I recommend this well-reasoned and exciting book in the highest terms.
Contrary to what evolutionary psychologists have argued, our behavior is not just determined by our biology. "The reduction of human life to a chain of programmed responses of modules to stimuli overlooks the complexity of everyday experience and the singularity of the situations we find ourselves in, to say nothing of the role of conscious deliberation." The human brain alone does not account for all our actions, our most private thoughts and our beliefs.
Religious belief is not the result of certain parts of the brain, so-called "God-spots". We are not just "hard-wired" for religious belief.
Darwinism cannot give a satisfactory answer to the questions: how did consciousness emerge, and what is consciousness for, anyway? When Darwinists teach that natural selection is random, and that we have evolved without any intelligent design or purpose, they still have to account for the emergence of humans who have consciousness, and seek for meaning and purpose in their lives. The logic of human development presupposes purpose. Atheists cannot explain the fact that we are purpose-seeking beings. We have the need to ask "Why?" We seek reasons. We are rational beings. Random natural selection does not explain this feature of life.

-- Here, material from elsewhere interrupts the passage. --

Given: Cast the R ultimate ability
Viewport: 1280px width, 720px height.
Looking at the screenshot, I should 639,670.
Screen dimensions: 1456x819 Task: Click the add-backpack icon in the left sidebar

Tallis protests too much when he opines, "As an atheist humanist I reject the idea that evolution has a goal. More particularly, I do not for a moment think it had us in mind as its destination and crowning glory....it is a mindless, pointless process...Darwin had argued that there was an alternative to a conscious, super-intelligent designer: the operation of unconscious, although non-random, natural selection over hundreds of millions of years." He is going against his fellow atheists, like Dawkins, who see no purpose in the blind forces of physics. He claims that Darwinism leaves something unaccounted for.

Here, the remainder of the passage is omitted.